El viejo Benjamin Franklin dijo en una ocasión que las dos únicas cosas seguras eran la muerte y los impuestos. Pero eso fue antes de la época de Sneddon; de otro modo habrían sido la muerte, los impuestos y la mano de Willie Sneddon en tu bolsillo.

– Tengo este sitio desde hace seis meses. Me costó un poco arreglarlo. Conseguí la casa, el establo y toda la granja de los cojones porque un tipo encopetado se jugó en los caballos más de lo que tenía en su cuenta. Gilipollas. No deja de tener gracia que me haya montado aquí un pequeño garito de apuestas, teniendo en cuenta que lo gané gracias a una apuesta.

– Sí, señor Sneddon. Es i-ró-ni-co -dijo Deditos, que permanecía junto a su jefe.

– ¿Estoy hablando contigo, joder? -dijo Sneddon, alzando la vista con furia hacia el gigantón.
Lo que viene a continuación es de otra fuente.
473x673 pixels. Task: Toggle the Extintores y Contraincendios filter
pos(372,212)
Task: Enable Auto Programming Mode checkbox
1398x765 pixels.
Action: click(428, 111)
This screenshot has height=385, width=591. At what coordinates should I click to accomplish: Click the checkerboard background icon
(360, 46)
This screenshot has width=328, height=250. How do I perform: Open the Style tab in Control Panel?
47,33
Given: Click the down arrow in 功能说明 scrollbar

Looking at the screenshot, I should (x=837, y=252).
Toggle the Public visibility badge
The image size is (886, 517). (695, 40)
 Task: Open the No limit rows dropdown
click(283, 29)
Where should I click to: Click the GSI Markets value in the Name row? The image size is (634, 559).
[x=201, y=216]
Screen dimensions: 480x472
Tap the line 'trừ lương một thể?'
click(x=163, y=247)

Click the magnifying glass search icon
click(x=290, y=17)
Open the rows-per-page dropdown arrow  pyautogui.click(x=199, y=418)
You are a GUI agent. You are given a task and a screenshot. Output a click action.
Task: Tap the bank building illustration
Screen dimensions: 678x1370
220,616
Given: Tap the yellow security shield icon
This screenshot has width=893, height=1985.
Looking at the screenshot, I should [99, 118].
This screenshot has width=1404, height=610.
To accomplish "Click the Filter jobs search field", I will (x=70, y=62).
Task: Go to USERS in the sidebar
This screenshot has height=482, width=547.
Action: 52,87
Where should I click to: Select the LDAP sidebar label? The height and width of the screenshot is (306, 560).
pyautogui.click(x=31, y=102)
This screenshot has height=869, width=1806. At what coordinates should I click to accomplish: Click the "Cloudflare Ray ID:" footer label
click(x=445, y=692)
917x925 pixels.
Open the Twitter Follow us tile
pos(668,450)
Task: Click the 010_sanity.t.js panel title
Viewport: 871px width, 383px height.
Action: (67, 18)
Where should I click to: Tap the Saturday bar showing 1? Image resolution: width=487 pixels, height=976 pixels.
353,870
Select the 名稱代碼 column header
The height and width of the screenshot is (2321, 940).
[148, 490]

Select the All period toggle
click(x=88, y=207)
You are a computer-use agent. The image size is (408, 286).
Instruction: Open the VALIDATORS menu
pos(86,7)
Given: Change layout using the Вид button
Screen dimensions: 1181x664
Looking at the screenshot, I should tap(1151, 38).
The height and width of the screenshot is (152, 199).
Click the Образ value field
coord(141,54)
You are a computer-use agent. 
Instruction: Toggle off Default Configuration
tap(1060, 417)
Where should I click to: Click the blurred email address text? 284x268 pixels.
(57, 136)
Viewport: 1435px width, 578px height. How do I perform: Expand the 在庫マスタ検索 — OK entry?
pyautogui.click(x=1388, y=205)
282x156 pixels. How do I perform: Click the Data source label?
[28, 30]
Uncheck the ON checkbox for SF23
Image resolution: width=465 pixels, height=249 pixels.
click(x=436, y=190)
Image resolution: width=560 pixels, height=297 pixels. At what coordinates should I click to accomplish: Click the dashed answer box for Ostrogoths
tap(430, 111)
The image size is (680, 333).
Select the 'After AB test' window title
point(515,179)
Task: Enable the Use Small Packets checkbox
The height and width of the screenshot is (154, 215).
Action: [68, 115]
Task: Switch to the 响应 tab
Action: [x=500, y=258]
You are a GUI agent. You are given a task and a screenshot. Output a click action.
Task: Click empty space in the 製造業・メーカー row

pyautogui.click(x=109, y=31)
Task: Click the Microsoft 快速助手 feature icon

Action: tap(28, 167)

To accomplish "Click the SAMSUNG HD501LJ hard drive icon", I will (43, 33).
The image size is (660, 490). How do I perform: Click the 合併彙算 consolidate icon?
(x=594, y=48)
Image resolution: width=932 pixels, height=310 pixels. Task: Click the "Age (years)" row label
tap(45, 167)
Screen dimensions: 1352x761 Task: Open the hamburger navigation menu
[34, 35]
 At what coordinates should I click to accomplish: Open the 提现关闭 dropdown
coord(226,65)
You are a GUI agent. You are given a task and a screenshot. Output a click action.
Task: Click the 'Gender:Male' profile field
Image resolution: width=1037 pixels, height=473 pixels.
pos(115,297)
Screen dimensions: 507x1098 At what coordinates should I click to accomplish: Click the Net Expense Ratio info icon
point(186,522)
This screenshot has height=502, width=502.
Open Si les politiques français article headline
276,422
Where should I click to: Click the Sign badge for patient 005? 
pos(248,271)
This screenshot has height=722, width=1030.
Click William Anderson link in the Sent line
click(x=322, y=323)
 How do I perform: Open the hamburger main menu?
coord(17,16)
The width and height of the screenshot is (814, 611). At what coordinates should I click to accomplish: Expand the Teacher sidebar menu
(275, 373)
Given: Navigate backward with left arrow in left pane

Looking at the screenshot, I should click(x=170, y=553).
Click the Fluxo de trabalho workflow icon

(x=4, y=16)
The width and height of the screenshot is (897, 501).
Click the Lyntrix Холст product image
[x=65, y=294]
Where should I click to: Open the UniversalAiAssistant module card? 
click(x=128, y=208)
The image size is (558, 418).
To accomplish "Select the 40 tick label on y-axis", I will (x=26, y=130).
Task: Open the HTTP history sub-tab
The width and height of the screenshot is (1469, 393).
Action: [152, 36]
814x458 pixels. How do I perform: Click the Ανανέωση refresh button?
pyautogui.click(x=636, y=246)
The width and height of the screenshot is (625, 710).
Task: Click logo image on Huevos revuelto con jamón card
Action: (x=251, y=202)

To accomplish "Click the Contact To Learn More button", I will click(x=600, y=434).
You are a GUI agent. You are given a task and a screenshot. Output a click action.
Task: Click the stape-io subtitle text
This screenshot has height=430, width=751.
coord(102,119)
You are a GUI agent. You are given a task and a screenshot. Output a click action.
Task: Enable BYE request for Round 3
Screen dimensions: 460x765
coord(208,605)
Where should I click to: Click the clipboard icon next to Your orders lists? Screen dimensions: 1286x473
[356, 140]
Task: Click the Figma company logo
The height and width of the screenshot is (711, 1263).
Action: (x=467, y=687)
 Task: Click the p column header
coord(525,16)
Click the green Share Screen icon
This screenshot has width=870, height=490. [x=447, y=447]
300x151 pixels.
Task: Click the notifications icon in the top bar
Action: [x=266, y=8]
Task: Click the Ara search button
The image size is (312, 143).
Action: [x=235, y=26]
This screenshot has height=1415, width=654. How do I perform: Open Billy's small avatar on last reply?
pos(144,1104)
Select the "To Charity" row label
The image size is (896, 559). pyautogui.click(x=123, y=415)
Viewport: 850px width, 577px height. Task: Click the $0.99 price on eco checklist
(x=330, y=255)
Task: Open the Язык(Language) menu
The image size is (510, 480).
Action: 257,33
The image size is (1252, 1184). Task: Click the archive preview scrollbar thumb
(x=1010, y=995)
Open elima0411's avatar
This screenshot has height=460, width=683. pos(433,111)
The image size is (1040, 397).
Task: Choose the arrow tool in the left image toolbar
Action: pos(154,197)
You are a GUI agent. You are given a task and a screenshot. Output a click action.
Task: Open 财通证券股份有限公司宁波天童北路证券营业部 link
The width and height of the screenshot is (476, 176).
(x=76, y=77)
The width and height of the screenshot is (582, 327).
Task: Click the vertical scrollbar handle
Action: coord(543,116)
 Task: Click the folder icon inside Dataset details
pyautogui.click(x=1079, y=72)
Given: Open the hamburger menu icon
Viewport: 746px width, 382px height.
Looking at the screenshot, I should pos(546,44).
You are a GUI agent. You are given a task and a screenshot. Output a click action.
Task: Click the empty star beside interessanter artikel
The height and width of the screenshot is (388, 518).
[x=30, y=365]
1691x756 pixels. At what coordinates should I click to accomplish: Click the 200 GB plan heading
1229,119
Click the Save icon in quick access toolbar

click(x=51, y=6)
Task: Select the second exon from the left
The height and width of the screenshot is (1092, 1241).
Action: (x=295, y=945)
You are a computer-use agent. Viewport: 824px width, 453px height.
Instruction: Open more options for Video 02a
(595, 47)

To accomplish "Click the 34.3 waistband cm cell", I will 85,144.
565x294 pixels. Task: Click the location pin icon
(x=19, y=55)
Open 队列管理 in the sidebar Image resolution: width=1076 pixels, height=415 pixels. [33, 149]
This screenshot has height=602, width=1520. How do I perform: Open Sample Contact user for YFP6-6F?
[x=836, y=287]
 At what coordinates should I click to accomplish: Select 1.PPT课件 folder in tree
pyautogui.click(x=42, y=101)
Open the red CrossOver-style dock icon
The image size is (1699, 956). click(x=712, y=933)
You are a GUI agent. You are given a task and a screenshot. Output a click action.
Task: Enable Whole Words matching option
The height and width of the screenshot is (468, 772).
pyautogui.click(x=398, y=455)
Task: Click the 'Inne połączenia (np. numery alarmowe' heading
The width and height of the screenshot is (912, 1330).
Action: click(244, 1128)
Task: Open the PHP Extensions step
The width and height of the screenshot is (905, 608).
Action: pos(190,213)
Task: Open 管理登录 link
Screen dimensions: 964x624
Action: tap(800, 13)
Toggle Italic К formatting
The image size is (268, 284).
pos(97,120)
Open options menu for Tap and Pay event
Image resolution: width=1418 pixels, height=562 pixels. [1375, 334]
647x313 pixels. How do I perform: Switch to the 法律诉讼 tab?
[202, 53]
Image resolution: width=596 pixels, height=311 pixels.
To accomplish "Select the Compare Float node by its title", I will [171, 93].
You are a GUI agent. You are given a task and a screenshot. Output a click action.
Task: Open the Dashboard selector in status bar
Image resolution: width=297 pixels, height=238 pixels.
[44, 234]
Deditos puso cara contrita y Sneddon se volvió otra vez hacia mí-. He mantenido en secreto este sitio hasta ahora. Ni siquiera creo que Cohen y Murphy sepan que existe. Así que mantén la boca cerrada.

Sneddon se refería a los otros dos Reyes: Jonny Cohen el Guapo y Martillo Murphy. Medité un instante sobre el hecho de que todo el mundo se sintiera en la necesidad de decirme que mantuviera la boca cerrada.

– Si no lo saben, seguro que pronto lo sabrán -le dije-. Esto es un pueblo disfrazado de gran ciudad. Ningún secreto dura demasiado.

– Como lo de Calderilla MacFarlane y su chola machacada…

Sneddon sonrió. O más bien contrajo un poco la cara intentándolo. El resultado fue una mueca fría, dura e indiferente.

– Sí… igual. Santo cielo, no ha tardado mucho en correr la voz. El cuerpo de MacFarlane no se ha enfriado todavía. ¿Por eso ha enviado a Deditos y a ese tipo simpático a recogerme?

Sneddon echó un vistazo a la gente por encima del hombro.

– Vamos a la casa principal. Es más tranquila…

Ya había estado varias veces en la casa de Sneddon en Bearsden, una mansión de estilo pseudogótico rodeada de acicalados jardines. Aquello era distinto. En cuanto pisé el vestíbulo de entrada, comprendí que me encontraba en un establecimiento comercial. Por fuera parecía una granja victoriana; por dentro era un burdel victoriano: pesados cortinajes de terciopelo rojo, divanes tapizados y cuadros de mujeres tetonas a lo Rubens decorando las paredes. El salón había sido reconvertido en un bar con varios grupos de sofás. Una chica sentada en uno de ellos miraba el techo aburrida mientras un cliente borracho la babeaba y manoseaba con torpeza. La voz de Mel Tormé canturreaba en el tocadiscos del rincón. Del bar se ocupaba otra chica de poco más de veinte años, que también lucía mucho maquillaje y muy poco vestido.

– ¿Qué te parece? -preguntó Sneddon con un tono que indicaba que le importaba una mierda lo que pensara.

– Agradable ambiente. Consigue despertar al romántico que llevo dentro.

Sneddon soltó un bufido, una especie de aproximación a una risa. Luego le dio un golpecito en el pecho a Deditos, señalando con el mentón al borracho y a la chica. Deditos obedeció en el acto y se los llevó fuera del salón.

– Bueno, ¿y que hace un buen muchacho como yo en un sitio como este? -pregunté. Sneddon le dijo a la chica del bar que nos sirviera un par de whiskys y advertí que ella sacaba una botella de malta de debajo de la barra. Buen material.

– Tú estabas esta noche en casa de Calderilla. ¿Qué negocios te traías con el tipo? ¿Te había pedido que husmearas un poco para él?

– Solo husmeaba a su hija, si acaso. Puro placer, nada de negocios.

– ¿Seguro? -Sneddon me miró entornando los ojos y bajando la cabeza. Así solo se le veía la frente, lo cual era una ventaja en Glasgow. Atenas había sido la cuna de la democracia; Florencia había dado al mundo el Renacimiento; Glasgow había llevado a su máximo refinamiento el arte del cabezazo: el Beso de Glasgow, como lo conocían cariñosamente en todas las naciones del mundo-. Me cabrearía de verdad si no fueras del todo sincero conmigo.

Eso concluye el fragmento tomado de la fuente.